Margaret se despertó con lágrimas en las mejillas, pero no estaba triste. El sueño se sintió como una despedida: tranquila, sencilla y completa.
Por la mañana, Evelyn preparó panqueques y café. La luz del sol entraba a raudales por la ventana de la cocina, reflejando el vapor que salía de las tazas. Comieron en silencio un rato, el aire impregnado del suave tintineo de los cubiertos.
Finalmente, Evelyn dijo: “¿Sabes? He estado pensando en vender esta casa”.
Margaret parpadeó sorprendida. “¿En serio?”
Evelyn asintió. Ya era hora. Hay demasiadas habitaciones, demasiados recuerdos que ya no necesito guardar. Pensé en mudarme más cerca del lago, tal vez incluso cerca de St. Catharines. Me gustaría ver dónde vivía. Visitar ese restaurante.

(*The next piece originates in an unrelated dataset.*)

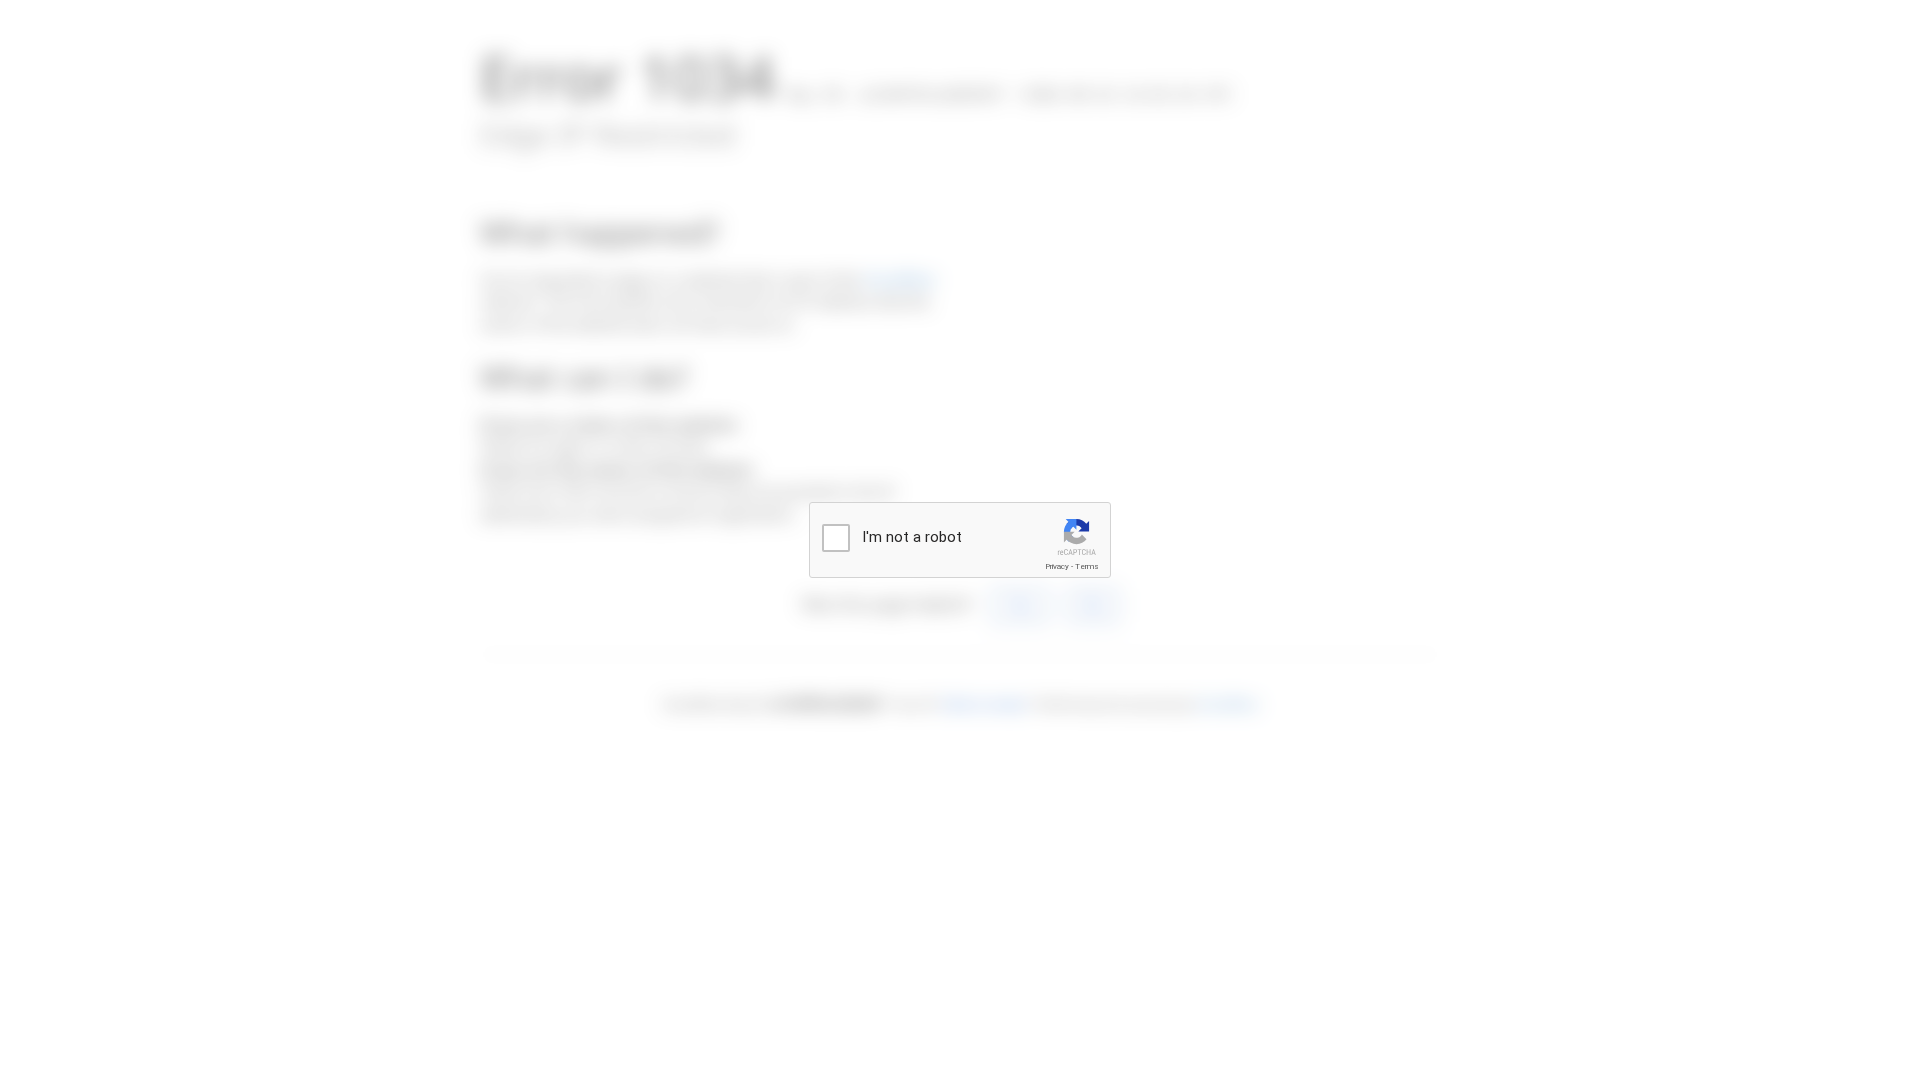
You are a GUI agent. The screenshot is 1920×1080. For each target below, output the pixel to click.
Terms (1087, 566)
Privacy (1057, 566)
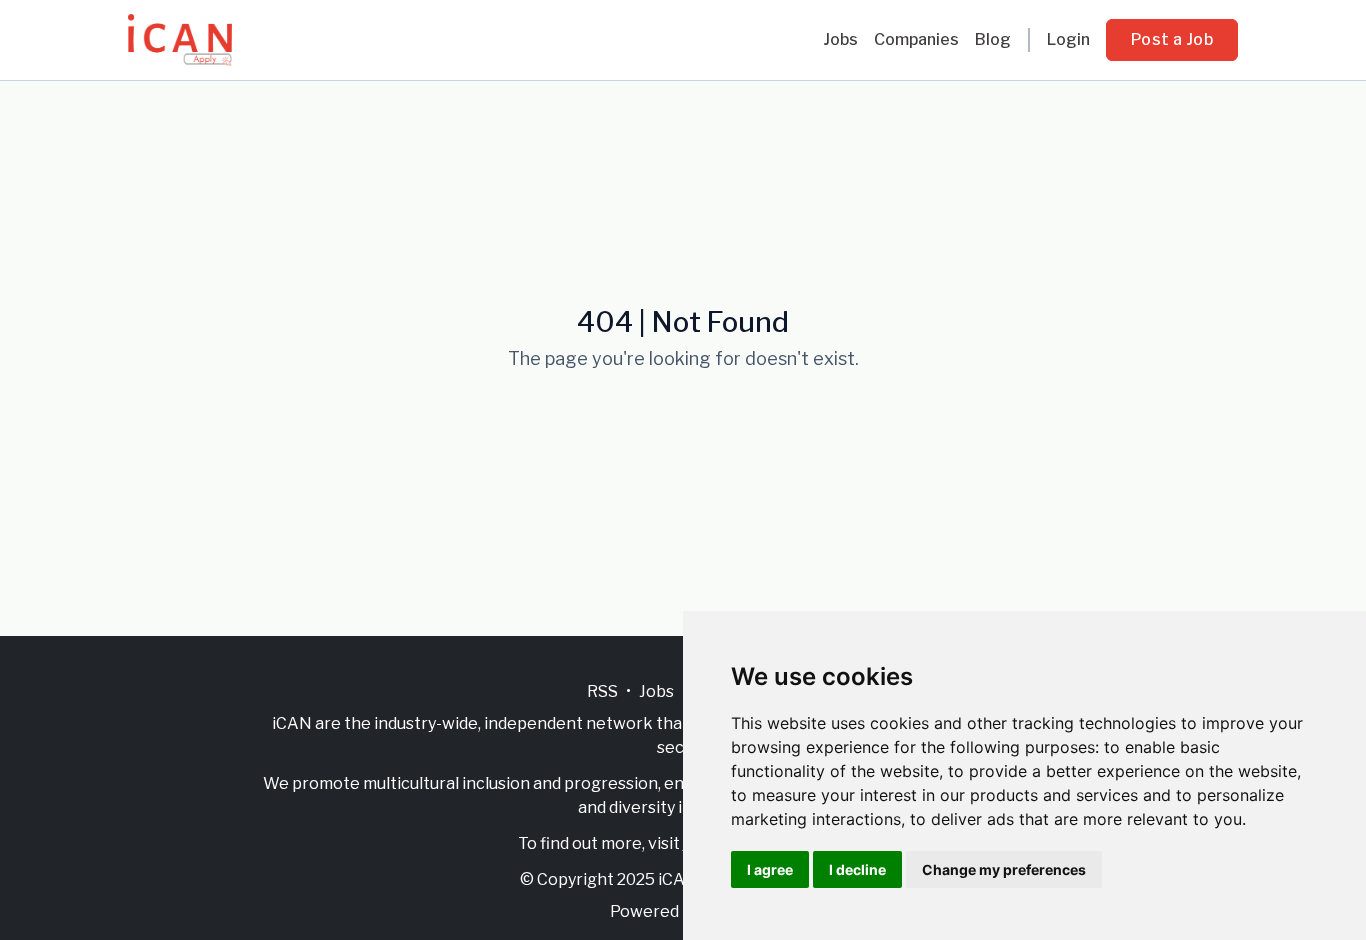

Margaret sonrió cálidamente. “Te encantaría estar allí. Y Vicky te adoraría”.
Evelyn sonrió. “Entonces, quizás esté decidido”.
Guardaron los platos y salieron, de pie juntas en el porche. El mundo parecía vibrar de vida: la brisa en los árboles, el río a lo lejos, el suave arrullo de las tórtolas.
Margaret se volvió hacia su amiga. “No estás huyendo, ¿sabes?”.
Evelyn sostuvo su mirada. “Él tampoco”.
Antes de irse, Margaret caminó una vez más hacia la orilla del río. La tierra donde habían enterrado la caja era lisa, marcada solo por un pequeño ramo de margaritas que, de alguna manera, habían brotado durante la noche. Se arrodilló junto a ellos, tocó los pétalos y susurró: «Descansa en paz, David».
Luego se levantó, con el sol de la mañana calentándole el rostro, y regresó al coche.
El Mercedes arrancó con un ronroneo bajo, cuyo sonido se fundía con el murmullo del río a sus espaldas. Mientras conducía por el camino, miró por el retrovisor una última vez: la casa azul se hacía cada vez más pequeña, Evelyn de pie en la puerta saludando suavemente, y el río brillaba como una cinta plateada serpenteando entre los campos.
Margaret sonrió.
Esto no era un final. Era un regreso; no a donde todo empezó, sino a donde pertenecía.
Y mientras el camino se extendía ante ella, infinito y abierto, se dio cuenta de que el coche había cargado con dos historias: una que había terminado y otra que apenas comenzaba.
El viento que entraba por la ventanilla abierta olía a lilas y a sol. En algún lugar de su sonido, débil pero certero, creyó oír el suave rasgueo de una guitarra: el eco de un hombre que había encontrado la paz y de las mujeres que habían llevado su historia a casa.